Another legal objection relating to extraterritorial repercussions may stem from WTO law. Admittedly, the discussed kind of due diligence obligation may constitute indirect discrimination against some WTO Member States and thereby potentially run afoul of the most-favoured nation and the national treatment principle. Imposing the discussed type of EDD obligation may see production in countries of the Global South with relatively low environmental standards and weak local enforcement become disproportionately more costly than production in countries of the Global North with relatively high local standards and strong local enforcement. This may occur because to comply with the due diligence obligation, a duty bearer will need to spend more time and money on carrying out value chain due diligence when producing in countries with lower standards and weaker public enforcement compared to the production in countries with stronger standards and enforcement. This is because when producing in countries with higher standards the duty bearer may rely on the legitimate expectation that local standards and enforcement are sufficient or close to. Therefore, the discussed type of due diligence legislation may, arguably, result in indirect discriminating effects. Whether such indirect discrimination effects would amount to triggering GATT obligations will ultimately again depend on the enforcement mix. In this regard, the discussed enforcement by means of civil liability stands out again as rather unlikely to create such discriminating effects that could become relevant under WTO law.

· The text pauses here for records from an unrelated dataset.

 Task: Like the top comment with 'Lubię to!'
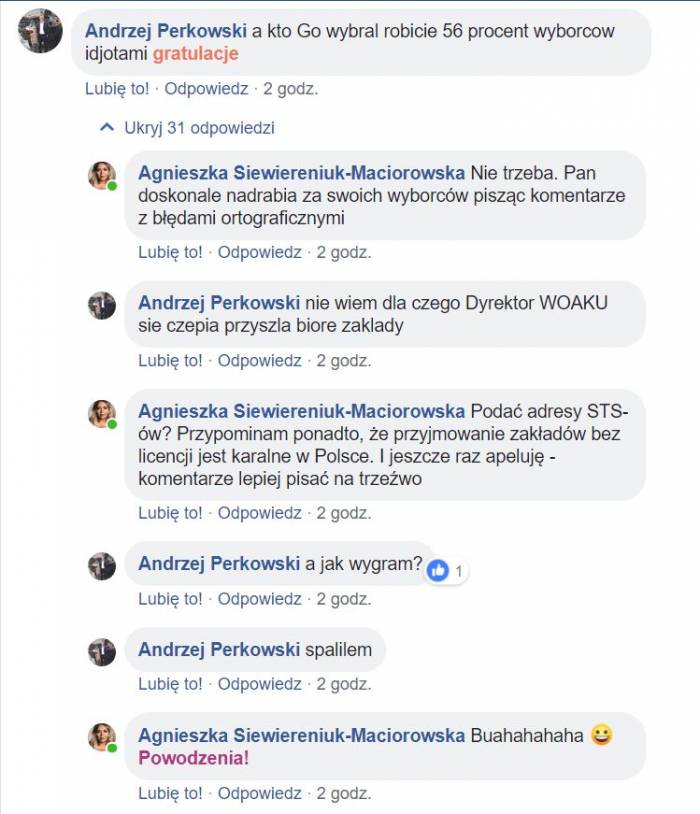coord(117,89)
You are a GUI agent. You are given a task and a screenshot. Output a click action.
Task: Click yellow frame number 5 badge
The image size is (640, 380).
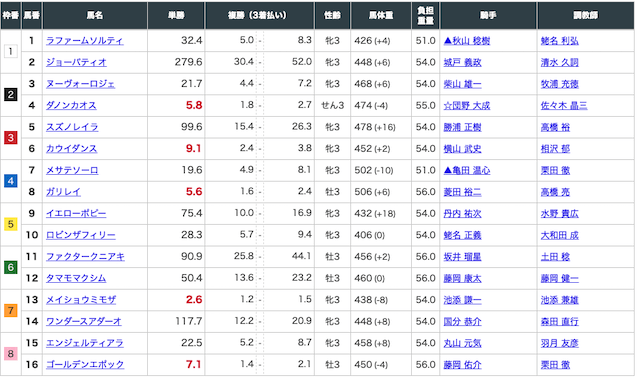[11, 224]
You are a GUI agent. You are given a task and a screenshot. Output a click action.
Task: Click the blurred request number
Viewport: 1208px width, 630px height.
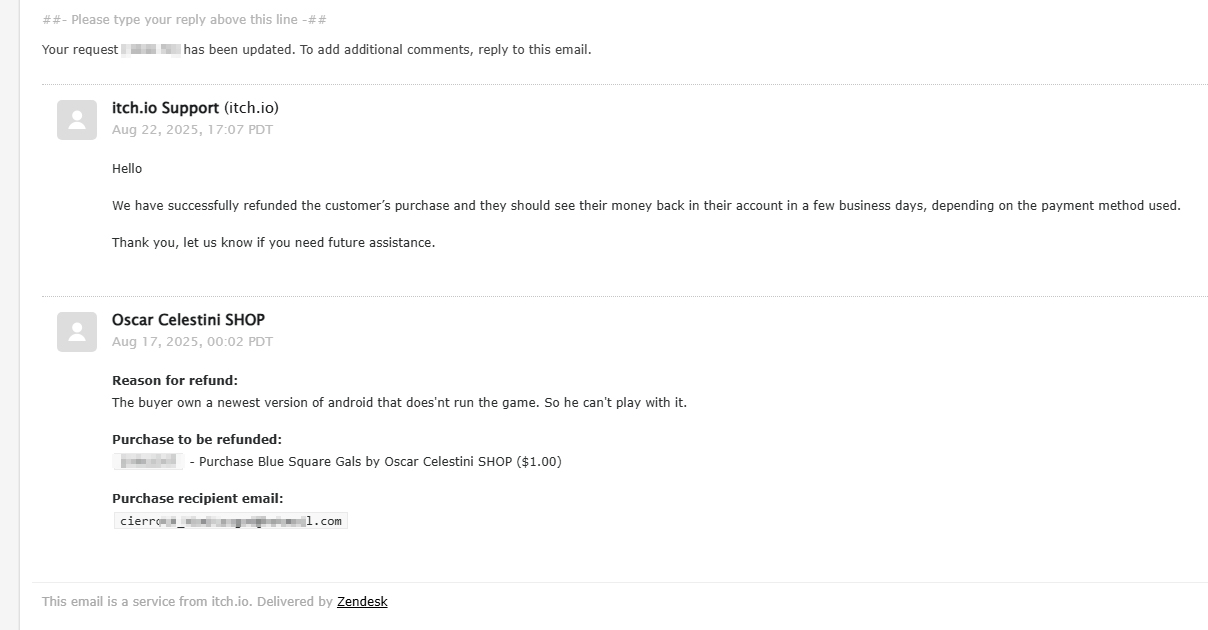[x=151, y=50]
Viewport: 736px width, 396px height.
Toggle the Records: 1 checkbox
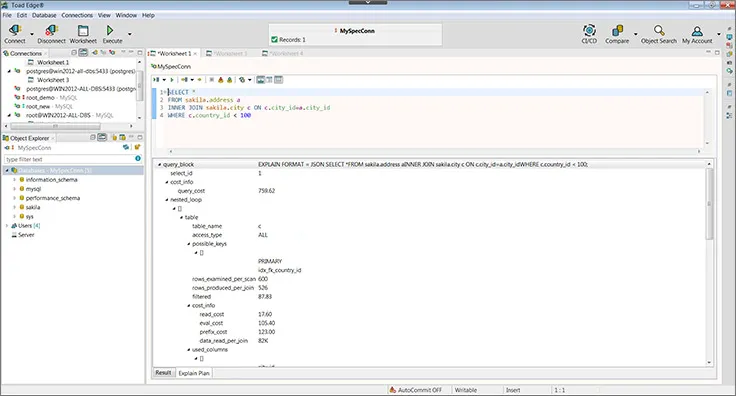pos(275,40)
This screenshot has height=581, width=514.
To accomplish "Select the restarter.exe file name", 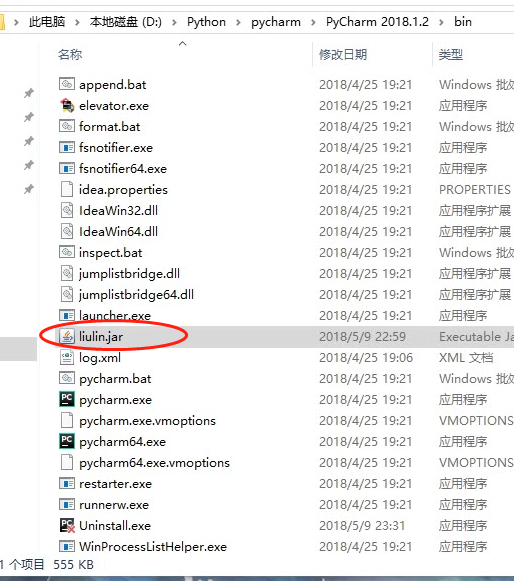I will [x=115, y=484].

However, a prima facie violation of GATT obligations can be justified pursuant to the exceptions in Article XX(a) (public morals), (b) (human, animal and plant life or health), and (g) (conservation of exhaustible natural resources) GATT. Justification based on item (a) would not raise any territoriality problems because the due diligence measure is designed to protect public morals on the regulating home State’s territory. However, the ‘extraterritoriality’ of the protected environmental goods abroad does not necessarily preclude justification under Article XX (b) and (g) GATT. While the issue of extraterritoriality under Art XX GATT has not been conclusively settled in the case law, the more recent Panel and Appellate Body reports point in direction of granting more generous exceptions. However, to be justified by one of the exceptions, the measure also needs to pass the test in the chapeau of Article XX GATT. Pursuant to the relevant case law, this requires, inter alia, serious efforts to negotiate, in good faith, a multilateral solution prior to implementing unilateral measures.

In conclusion, a comprehensive corporate environmental due diligence obligation in transnational value chains can be designed in a lawful manner in home State law. Enforcement by means of a civil liability regime appears to be an approach that is particularly immune to conceivable legal objections relating to the extraterritorial impact this kind of home State legislation potentially has.